Anharmonic Optical Phonon Effects in ZnO Nanocrystals

Zinc oxide (ZnO) is a very promising material for optoelectrical devices operating at the short-wavelength end of the visible spectral range and at the near UV. The Raman scattering studies of ZnO heterolayers formed by isothermal annealing show sharp phonon lines.
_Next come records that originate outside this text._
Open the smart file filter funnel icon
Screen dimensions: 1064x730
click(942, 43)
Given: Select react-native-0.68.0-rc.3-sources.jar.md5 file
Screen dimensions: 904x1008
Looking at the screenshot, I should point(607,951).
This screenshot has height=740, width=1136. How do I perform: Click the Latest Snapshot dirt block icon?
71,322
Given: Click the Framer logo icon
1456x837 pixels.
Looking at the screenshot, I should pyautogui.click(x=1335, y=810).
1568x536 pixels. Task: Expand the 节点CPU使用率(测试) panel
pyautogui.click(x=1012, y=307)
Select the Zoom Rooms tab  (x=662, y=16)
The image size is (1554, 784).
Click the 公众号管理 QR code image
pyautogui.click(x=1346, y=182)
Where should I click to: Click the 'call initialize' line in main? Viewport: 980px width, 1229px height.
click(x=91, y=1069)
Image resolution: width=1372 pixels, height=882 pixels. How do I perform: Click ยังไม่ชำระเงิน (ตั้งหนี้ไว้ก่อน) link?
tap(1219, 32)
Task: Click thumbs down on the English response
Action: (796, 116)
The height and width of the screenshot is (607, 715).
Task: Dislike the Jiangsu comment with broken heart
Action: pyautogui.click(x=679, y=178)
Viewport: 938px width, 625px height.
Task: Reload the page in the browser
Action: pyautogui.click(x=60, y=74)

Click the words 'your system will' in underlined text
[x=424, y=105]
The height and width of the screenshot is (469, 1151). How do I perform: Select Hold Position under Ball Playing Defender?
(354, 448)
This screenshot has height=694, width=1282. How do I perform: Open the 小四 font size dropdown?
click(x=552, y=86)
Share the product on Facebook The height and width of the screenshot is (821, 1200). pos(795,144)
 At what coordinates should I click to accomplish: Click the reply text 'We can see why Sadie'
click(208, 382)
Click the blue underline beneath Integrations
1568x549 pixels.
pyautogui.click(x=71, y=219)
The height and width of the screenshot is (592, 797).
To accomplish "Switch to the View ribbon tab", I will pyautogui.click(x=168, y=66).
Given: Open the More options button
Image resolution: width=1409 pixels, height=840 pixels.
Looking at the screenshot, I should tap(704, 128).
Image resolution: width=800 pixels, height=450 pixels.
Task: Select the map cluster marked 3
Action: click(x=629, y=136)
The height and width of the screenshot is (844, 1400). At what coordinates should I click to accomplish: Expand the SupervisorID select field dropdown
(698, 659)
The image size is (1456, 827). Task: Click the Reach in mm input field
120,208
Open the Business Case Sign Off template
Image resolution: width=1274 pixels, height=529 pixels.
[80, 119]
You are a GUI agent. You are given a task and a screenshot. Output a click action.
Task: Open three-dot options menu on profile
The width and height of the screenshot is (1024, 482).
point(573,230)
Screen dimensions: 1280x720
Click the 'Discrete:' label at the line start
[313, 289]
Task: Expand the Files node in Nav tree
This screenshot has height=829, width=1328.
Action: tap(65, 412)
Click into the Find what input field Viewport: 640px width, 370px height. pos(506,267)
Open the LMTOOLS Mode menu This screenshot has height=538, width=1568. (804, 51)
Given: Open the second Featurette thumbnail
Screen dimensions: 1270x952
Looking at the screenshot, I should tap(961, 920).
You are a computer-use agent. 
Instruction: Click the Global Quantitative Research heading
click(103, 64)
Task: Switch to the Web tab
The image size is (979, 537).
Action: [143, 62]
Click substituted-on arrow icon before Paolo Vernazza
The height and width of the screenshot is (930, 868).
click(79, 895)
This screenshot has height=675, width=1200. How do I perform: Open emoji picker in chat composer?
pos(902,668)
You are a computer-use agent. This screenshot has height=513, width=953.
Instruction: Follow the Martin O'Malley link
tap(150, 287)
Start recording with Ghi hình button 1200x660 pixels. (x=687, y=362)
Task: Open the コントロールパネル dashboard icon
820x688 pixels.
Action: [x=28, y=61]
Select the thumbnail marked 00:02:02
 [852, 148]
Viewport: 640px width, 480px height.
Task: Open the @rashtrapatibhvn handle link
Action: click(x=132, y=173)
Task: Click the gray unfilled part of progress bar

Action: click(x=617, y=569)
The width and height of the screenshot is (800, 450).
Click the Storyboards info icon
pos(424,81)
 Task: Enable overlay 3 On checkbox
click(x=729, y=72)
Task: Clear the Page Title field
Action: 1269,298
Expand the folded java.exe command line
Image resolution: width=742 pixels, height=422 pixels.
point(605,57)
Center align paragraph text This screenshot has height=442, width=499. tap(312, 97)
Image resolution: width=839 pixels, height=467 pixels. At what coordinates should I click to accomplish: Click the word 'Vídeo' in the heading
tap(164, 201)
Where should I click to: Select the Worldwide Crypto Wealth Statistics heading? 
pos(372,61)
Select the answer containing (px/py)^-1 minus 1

In addition to the A$\text{}_{1}$(TO), E$\text{}_{1}$(TO), E$\text{}_{2}^{H}$, and E$\text{}_{1}$(LO) one-phonon lines, we observed two-phonon lines identified as: E$\text{}_{2}^{H}$ - E$\text{}_{2}^{L}$, E$\text{}_{2}^{H}$ + E$\text{}_{2}^{L}$, and 2LO at 332, 541, and 1160 cm$\text{}^{-1}$, respectively (at room temperature). The identification of the E$\text{}_{2}^{H}$ - E$\text{}_{2}^{L}$ peak was confirmed by its thermal dependence. Temperature dependent measurements in the range 6-300 K show that the phonon frequencies decrease with temperature. The E$\text{}_{2}^{H}$ peak is at energy 54.44 meV (439.1 cm$\text{}^{-1}$), at 4 K and due to phonon-phonon anharmonic interaction, its energy decreases to 54.33 meV (438.2 cm$\text{}^{-1}$) at room temperature. The Grüneisen parameter found for this oscillation mode was γ$\text{}_{E}$ 2H = 1.1 at about 300 K. The intensity of the E$\text{}_{2}^{H}$ - E$\text{}_{2}^{L}$ peak increases strongly with temperature and this dependence can be described by the Bose-Einstein statistics with activation energy of 13.8 meV (nearly equal to the energy of the E$\text{}_{2}^{L}$ phonon).